» Exercise:
Which lines in the data contain the word "textos"? Please copy each of them.

(Source information begins)

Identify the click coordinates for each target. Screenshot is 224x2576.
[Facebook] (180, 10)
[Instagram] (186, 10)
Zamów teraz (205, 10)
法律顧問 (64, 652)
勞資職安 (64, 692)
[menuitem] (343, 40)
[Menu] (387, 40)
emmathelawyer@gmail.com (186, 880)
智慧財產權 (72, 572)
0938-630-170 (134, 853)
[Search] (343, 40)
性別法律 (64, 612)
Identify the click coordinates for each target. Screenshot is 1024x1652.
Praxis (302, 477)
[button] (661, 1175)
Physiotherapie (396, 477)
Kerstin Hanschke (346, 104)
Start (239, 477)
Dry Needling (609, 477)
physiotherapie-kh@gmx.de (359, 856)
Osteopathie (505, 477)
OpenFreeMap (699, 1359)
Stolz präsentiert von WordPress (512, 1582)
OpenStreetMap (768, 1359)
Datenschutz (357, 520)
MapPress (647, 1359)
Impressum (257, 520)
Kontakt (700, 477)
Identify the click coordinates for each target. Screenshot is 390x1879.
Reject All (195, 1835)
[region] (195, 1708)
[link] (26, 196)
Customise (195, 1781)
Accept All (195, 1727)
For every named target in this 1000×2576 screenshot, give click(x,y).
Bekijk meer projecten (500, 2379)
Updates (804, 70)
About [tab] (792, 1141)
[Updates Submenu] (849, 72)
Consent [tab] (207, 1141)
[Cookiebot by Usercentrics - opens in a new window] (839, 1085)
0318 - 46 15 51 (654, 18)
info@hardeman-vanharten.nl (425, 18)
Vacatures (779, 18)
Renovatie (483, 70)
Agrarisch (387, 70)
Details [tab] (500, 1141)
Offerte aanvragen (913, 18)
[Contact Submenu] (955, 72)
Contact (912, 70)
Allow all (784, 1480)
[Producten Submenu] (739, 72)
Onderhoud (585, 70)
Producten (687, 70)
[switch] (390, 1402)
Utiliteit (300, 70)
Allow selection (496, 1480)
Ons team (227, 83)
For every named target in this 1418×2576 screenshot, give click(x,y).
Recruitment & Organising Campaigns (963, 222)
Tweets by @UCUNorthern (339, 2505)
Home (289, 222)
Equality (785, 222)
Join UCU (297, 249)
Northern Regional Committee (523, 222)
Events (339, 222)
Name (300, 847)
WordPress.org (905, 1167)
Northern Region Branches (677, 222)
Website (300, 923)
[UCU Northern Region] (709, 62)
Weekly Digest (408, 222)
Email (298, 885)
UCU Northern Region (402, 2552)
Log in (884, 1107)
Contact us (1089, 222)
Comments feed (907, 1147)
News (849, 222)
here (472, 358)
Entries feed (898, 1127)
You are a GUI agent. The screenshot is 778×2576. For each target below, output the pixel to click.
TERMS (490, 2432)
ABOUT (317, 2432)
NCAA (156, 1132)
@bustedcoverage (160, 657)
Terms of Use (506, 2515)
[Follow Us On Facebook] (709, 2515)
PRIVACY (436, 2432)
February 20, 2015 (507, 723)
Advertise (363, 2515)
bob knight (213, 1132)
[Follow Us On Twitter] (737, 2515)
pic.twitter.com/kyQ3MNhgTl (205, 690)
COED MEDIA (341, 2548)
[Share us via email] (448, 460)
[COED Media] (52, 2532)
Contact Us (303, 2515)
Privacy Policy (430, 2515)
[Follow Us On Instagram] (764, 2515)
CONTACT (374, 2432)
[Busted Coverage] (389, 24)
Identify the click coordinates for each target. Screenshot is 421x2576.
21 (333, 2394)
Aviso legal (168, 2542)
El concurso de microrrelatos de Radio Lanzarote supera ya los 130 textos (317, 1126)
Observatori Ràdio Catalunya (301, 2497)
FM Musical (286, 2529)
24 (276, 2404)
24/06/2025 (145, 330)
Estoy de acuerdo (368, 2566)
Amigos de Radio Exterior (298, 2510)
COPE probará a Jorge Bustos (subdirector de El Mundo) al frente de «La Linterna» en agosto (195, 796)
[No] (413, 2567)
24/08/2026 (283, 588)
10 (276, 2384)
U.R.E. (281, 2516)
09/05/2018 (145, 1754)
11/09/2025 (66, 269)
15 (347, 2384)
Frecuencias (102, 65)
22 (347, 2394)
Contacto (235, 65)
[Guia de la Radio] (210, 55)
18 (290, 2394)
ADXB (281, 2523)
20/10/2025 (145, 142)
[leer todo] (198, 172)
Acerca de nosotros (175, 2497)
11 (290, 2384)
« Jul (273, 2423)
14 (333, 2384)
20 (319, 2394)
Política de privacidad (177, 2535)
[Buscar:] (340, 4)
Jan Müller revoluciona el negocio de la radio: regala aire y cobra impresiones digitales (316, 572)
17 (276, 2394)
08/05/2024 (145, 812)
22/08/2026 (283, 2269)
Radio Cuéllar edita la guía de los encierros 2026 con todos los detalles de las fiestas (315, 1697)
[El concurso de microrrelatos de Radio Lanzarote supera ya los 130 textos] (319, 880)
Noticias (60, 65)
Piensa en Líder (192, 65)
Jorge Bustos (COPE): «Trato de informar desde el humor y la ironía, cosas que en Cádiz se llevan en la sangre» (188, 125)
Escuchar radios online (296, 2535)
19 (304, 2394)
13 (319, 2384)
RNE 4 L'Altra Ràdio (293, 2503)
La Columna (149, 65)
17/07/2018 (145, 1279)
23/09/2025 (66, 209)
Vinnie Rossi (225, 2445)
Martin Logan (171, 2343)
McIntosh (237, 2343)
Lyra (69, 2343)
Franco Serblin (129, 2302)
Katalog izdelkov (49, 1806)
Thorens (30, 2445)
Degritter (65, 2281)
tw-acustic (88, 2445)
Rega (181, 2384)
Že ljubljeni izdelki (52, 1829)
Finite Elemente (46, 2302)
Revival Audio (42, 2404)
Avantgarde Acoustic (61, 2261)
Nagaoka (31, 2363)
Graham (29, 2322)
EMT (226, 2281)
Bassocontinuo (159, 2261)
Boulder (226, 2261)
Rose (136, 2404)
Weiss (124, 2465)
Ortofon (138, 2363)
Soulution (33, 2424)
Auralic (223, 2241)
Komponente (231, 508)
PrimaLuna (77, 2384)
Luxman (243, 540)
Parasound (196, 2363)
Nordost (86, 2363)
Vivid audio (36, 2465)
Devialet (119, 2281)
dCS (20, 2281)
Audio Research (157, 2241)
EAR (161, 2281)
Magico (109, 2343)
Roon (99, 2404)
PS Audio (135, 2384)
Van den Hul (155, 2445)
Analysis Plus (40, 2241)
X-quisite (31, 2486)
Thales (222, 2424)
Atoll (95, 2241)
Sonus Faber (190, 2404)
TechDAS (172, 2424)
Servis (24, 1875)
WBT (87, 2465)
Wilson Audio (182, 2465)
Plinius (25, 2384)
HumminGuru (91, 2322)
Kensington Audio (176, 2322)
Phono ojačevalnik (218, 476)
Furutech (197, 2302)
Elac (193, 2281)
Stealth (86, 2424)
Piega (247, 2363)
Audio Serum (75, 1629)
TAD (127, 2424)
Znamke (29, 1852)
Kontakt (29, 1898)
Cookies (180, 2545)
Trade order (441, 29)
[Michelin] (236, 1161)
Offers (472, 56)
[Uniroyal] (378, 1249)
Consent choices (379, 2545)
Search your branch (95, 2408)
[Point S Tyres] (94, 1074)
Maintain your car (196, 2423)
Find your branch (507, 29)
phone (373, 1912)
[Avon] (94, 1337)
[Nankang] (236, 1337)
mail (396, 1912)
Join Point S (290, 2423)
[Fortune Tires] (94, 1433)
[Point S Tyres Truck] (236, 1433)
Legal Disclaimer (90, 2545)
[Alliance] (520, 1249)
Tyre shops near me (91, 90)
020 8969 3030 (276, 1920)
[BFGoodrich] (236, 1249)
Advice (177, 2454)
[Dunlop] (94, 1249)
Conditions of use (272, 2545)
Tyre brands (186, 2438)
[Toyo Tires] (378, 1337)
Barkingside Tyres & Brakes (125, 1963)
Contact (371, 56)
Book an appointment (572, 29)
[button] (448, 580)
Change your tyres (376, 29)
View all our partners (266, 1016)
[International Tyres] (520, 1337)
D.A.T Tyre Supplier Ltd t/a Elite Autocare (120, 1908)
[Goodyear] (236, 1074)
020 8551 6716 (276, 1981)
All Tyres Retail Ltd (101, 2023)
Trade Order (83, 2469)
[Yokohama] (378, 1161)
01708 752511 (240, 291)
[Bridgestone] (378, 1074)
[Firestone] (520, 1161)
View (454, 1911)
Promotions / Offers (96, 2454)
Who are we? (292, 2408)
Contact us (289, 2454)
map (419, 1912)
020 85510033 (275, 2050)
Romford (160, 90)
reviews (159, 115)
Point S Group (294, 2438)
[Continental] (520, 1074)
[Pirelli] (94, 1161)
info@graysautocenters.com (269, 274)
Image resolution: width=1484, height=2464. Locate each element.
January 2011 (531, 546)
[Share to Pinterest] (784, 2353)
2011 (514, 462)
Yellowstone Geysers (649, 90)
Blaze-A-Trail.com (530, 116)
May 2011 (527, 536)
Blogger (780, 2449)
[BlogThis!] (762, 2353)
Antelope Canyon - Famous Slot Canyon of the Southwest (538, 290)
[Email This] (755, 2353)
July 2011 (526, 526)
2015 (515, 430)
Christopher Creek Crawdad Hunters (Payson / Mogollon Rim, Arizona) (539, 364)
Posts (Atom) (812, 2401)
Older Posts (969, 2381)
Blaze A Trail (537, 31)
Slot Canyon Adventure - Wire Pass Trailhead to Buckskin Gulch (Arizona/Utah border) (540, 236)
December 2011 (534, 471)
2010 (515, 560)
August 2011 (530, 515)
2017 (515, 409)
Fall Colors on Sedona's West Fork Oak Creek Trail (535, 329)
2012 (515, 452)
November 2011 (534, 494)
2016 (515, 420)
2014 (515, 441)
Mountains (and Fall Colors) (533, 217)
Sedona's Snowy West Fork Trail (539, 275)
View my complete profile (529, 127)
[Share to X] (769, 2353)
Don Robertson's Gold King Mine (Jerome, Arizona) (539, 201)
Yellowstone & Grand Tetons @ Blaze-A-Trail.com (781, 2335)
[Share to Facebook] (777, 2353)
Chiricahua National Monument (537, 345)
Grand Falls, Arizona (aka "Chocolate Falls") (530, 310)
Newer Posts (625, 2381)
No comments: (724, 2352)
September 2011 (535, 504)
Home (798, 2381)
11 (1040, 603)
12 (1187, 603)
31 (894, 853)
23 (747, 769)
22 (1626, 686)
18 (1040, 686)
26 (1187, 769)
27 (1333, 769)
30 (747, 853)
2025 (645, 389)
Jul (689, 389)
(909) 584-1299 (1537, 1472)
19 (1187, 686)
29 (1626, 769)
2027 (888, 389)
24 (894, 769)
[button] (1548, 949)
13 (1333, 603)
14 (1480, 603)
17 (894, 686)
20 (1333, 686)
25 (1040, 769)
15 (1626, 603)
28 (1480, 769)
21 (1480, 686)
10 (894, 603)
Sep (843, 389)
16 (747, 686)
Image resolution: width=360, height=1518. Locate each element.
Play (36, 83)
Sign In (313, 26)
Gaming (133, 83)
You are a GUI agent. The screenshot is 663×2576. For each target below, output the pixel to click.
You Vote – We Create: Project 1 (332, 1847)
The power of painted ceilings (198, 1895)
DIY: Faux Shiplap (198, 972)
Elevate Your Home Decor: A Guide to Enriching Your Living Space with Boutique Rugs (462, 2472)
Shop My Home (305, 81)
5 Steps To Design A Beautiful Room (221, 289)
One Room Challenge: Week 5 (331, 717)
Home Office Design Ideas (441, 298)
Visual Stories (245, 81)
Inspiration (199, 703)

(Source information ends)

» Task response:
El concurso de microrrelatos de Radio Lanzarote supera ya los 130 textos (317, 1126)
[El concurso de microrrelatos de Radio Lanzarote supera ya los 130 textos] (319, 880)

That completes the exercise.